▸ TRY IT: The entries that follow need to be retyped verbatim.

====

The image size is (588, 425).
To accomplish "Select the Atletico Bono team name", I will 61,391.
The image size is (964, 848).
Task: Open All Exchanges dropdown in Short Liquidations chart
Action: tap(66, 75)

====

▸ ANSWER TO THE PROBLEM:
The image size is (588, 425).
To accomplish "Select the Atletico Bono team name", I will 61,391.
The image size is (964, 848).
Task: Open All Exchanges dropdown in Short Liquidations chart
Action: tap(66, 75)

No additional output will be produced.